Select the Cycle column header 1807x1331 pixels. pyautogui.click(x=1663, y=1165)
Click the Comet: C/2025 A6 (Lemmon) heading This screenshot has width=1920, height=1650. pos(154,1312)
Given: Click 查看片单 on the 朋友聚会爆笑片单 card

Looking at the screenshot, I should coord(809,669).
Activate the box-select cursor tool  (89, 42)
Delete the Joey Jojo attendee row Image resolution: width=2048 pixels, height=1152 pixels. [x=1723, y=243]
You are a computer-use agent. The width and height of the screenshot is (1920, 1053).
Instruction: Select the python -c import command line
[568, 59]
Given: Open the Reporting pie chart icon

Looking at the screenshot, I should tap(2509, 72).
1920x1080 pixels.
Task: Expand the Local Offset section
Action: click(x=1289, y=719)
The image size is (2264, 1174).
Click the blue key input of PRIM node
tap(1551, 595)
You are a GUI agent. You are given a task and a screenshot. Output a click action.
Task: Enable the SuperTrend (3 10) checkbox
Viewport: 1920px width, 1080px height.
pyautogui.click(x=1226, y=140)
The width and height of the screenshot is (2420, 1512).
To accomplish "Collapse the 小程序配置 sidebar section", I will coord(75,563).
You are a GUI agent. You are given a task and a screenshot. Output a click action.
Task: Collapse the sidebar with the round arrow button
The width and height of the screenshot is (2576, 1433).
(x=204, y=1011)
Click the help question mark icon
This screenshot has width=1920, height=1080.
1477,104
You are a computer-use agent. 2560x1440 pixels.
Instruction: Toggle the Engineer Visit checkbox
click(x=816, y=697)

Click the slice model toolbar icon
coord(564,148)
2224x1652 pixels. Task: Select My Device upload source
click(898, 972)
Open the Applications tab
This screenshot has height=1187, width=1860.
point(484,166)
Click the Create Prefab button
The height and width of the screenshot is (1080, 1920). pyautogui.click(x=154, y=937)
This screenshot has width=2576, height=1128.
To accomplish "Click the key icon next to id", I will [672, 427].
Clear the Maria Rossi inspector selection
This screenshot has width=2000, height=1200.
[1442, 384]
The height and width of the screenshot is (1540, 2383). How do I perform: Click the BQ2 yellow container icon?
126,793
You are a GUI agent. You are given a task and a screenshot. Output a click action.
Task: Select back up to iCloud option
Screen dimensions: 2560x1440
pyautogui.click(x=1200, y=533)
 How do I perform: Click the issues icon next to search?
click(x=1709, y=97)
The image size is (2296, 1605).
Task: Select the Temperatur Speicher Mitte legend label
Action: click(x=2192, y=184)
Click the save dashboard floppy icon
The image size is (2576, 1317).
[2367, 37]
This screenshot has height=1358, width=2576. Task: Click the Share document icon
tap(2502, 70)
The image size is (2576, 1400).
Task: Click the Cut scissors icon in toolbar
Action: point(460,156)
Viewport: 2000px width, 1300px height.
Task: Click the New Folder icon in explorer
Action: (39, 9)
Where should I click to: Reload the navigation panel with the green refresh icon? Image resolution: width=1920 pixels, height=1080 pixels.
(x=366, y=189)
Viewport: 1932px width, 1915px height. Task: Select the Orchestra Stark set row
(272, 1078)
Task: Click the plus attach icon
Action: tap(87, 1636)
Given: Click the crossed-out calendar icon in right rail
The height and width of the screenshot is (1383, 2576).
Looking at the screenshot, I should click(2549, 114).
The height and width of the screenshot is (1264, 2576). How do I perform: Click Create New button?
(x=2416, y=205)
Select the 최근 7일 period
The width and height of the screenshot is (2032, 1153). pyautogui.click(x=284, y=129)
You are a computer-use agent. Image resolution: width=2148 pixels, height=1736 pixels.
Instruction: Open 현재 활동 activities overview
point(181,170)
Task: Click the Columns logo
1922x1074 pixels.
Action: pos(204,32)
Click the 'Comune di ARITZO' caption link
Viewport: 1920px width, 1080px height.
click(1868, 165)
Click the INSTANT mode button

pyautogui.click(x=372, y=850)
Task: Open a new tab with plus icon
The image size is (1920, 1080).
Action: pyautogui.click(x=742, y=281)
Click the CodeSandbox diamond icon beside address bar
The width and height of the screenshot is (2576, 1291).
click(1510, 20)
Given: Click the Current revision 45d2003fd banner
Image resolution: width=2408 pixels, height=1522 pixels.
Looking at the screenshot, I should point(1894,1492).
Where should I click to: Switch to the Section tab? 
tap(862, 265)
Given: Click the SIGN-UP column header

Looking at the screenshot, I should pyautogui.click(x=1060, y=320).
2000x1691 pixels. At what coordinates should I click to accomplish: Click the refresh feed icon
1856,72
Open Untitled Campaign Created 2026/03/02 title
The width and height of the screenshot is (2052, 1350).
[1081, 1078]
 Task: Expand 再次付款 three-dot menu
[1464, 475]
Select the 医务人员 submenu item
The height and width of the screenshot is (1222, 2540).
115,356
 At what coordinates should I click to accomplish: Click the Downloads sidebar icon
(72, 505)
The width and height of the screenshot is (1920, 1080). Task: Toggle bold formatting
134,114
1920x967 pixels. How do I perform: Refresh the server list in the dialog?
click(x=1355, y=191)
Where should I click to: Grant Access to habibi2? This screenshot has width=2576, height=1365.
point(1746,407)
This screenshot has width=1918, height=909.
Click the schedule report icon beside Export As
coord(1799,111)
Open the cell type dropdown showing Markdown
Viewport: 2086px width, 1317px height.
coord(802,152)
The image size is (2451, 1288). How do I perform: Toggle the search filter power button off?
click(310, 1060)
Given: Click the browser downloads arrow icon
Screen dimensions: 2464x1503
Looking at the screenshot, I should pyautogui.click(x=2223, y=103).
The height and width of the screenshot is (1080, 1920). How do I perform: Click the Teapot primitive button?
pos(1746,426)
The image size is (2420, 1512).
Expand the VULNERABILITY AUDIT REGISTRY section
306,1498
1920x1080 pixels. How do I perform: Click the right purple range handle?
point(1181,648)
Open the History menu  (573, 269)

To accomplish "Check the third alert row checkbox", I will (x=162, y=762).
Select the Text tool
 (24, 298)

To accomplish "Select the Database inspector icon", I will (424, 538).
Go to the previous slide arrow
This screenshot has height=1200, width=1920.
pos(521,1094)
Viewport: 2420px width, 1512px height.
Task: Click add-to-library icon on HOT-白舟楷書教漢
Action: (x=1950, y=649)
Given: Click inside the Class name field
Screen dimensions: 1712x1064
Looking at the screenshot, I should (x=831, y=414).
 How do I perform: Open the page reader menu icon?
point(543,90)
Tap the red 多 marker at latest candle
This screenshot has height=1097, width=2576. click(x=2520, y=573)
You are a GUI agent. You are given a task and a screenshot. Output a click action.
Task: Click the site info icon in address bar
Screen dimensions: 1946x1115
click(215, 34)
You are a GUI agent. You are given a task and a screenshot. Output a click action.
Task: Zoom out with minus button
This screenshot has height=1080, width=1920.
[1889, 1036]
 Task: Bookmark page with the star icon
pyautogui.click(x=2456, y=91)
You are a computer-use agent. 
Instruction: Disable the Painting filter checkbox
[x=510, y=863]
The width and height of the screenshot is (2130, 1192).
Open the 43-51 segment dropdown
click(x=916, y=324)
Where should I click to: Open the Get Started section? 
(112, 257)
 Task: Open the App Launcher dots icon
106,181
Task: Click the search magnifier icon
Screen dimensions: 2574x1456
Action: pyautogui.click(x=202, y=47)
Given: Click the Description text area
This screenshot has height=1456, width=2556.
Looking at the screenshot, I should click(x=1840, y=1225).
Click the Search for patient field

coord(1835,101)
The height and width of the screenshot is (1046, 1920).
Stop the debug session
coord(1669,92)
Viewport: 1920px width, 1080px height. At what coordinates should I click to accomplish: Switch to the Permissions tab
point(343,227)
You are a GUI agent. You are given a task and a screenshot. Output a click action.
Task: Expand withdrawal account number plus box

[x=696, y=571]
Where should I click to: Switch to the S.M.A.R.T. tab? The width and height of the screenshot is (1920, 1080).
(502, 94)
-- -- --
Your task: Please show, exactly as written, every line above that contains the word "computer".

Your solution:
You are a computer-use agent. The width and height of the screenshot is (1920, 1053).
You are a computer-use agent. 2560x1440 pixels.
You are a computer-use agent. Image resolution: width=2148 pixels, height=1736 pixels.
You are a computer-use agent. 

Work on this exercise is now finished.